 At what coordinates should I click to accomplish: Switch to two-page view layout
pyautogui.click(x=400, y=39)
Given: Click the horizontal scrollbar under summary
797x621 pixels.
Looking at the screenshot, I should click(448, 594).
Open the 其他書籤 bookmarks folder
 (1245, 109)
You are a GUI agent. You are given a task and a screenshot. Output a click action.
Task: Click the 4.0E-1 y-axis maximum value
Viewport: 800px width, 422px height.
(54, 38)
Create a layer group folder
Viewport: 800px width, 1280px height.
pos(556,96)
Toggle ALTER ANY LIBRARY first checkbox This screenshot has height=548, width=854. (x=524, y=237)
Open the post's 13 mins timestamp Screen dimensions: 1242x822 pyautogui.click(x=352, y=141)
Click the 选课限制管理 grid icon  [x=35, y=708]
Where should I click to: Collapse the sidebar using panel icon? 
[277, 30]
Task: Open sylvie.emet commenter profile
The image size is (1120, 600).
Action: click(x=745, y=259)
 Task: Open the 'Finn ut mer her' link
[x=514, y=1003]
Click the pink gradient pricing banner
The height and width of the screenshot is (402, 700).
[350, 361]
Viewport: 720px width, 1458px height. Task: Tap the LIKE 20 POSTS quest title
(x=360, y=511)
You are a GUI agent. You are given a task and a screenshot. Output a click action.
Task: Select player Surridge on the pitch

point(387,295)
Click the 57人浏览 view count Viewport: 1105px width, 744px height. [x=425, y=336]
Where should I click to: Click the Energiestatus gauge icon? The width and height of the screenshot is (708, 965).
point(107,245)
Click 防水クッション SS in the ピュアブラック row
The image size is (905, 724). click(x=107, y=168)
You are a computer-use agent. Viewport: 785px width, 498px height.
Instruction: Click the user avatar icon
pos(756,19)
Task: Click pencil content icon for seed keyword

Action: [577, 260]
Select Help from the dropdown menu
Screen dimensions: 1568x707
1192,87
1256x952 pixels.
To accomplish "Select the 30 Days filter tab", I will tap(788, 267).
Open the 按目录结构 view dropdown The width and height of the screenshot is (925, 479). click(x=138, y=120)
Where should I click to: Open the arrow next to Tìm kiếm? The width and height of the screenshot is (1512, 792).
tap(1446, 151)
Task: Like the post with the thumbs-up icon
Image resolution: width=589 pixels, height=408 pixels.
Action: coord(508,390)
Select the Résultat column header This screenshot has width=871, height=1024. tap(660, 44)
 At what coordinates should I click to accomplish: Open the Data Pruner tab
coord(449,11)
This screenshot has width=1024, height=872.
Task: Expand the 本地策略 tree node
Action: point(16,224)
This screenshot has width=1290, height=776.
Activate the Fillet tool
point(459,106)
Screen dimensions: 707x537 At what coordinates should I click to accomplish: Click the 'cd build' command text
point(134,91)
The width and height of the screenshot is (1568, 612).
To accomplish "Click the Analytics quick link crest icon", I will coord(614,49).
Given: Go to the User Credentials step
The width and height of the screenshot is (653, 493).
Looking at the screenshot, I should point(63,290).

---------------

## Task:
Could you give again, word for word, the line with "Click the 57人浏览" and all lines after it through the end of the data? Leave out everything else.

## Your solution:
Click the 57人浏览 view count Viewport: 1105px width, 744px height. [x=425, y=336]
Where should I click to: Click the Energiestatus gauge icon? The width and height of the screenshot is (708, 965).
point(107,245)
Click 防水クッション SS in the ピュアブラック row
The image size is (905, 724). click(x=107, y=168)
You are a computer-use agent. Viewport: 785px width, 498px height.
Instruction: Click the user avatar icon
pos(756,19)
Task: Click pencil content icon for seed keyword

Action: [577, 260]
Select Help from the dropdown menu
Screen dimensions: 1568x707
1192,87
1256x952 pixels.
To accomplish "Select the 30 Days filter tab", I will tap(788, 267).
Open the 按目录结构 view dropdown The width and height of the screenshot is (925, 479). click(x=138, y=120)
Where should I click to: Open the arrow next to Tìm kiếm? The width and height of the screenshot is (1512, 792).
tap(1446, 151)
Task: Like the post with the thumbs-up icon
Image resolution: width=589 pixels, height=408 pixels.
Action: coord(508,390)
Select the Résultat column header This screenshot has width=871, height=1024. tap(660, 44)
 At what coordinates should I click to accomplish: Open the Data Pruner tab
coord(449,11)
This screenshot has width=1024, height=872.
Task: Expand the 本地策略 tree node
Action: point(16,224)
This screenshot has width=1290, height=776.
Activate the Fillet tool
point(459,106)
Screen dimensions: 707x537 At what coordinates should I click to accomplish: Click the 'cd build' command text
point(134,91)
The width and height of the screenshot is (1568, 612).
To accomplish "Click the Analytics quick link crest icon", I will coord(614,49).
Given: Go to the User Credentials step
The width and height of the screenshot is (653, 493).
Looking at the screenshot, I should point(63,290).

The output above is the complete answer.